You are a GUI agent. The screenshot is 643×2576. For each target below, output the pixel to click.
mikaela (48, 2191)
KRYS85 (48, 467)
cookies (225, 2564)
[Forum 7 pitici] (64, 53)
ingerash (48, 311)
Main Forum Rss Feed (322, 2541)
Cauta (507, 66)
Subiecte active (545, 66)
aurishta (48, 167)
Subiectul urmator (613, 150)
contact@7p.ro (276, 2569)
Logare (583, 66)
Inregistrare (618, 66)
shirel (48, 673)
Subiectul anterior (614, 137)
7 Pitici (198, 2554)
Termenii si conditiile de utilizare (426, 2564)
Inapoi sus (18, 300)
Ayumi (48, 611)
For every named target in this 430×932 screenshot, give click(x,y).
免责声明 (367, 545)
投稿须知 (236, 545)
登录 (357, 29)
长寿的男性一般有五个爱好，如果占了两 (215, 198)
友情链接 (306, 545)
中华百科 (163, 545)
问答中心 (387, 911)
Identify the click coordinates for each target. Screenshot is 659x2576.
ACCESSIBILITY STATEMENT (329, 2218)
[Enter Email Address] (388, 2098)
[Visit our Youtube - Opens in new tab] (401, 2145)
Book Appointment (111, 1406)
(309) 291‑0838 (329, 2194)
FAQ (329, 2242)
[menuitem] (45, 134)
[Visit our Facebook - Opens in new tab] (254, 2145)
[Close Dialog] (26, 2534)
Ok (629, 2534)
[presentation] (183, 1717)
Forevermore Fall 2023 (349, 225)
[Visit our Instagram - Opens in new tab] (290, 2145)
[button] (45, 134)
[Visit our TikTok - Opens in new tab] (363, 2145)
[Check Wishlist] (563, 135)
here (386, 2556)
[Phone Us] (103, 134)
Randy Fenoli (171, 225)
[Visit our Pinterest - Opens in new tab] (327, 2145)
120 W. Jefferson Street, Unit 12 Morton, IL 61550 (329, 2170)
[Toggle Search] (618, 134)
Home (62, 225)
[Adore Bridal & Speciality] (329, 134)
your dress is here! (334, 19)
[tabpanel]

----------

_WORK ORDER_
Please write out the whole listing exactly as given.

_TASK SOLUTION_
You are a GUI agent. The screenshot is 643×2576. For each target below, output the pixel to click.
mikaela (48, 2191)
KRYS85 (48, 467)
cookies (225, 2564)
[Forum 7 pitici] (64, 53)
ingerash (48, 311)
Main Forum Rss Feed (322, 2541)
Cauta (507, 66)
Subiecte active (545, 66)
aurishta (48, 167)
Subiectul urmator (613, 150)
contact@7p.ro (276, 2569)
Logare (583, 66)
Inregistrare (618, 66)
shirel (48, 673)
Subiectul anterior (614, 137)
7 Pitici (198, 2554)
Termenii si conditiile de utilizare (426, 2564)
Inapoi sus (18, 300)
Ayumi (48, 611)
For every named target in this 430×932 screenshot, give click(x,y).
免责声明 (367, 545)
投稿须知 (236, 545)
登录 (357, 29)
长寿的男性一般有五个爱好，如果占了两 (215, 198)
友情链接 (306, 545)
中华百科 (163, 545)
问答中心 (387, 911)
Identify the click coordinates for each target. Screenshot is 659x2576.
ACCESSIBILITY STATEMENT (329, 2218)
[Enter Email Address] (388, 2098)
[Visit our Youtube - Opens in new tab] (401, 2145)
Book Appointment (111, 1406)
(309) 291‑0838 (329, 2194)
FAQ (329, 2242)
[menuitem] (45, 134)
[Visit our Facebook - Opens in new tab] (254, 2145)
[Close Dialog] (26, 2534)
Ok (629, 2534)
[presentation] (183, 1717)
Forevermore Fall 2023 (349, 225)
[Visit our Instagram - Opens in new tab] (290, 2145)
[button] (45, 134)
[Visit our TikTok - Opens in new tab] (363, 2145)
[Check Wishlist] (563, 135)
here (386, 2556)
[Phone Us] (103, 134)
Randy Fenoli (171, 225)
[Visit our Pinterest - Opens in new tab] (327, 2145)
120 W. Jefferson Street, Unit 12 Morton, IL 61550 (329, 2170)
[Toggle Search] (618, 134)
Home (62, 225)
[Adore Bridal & Speciality] (329, 134)
your dress is here! (334, 19)
[tabpanel]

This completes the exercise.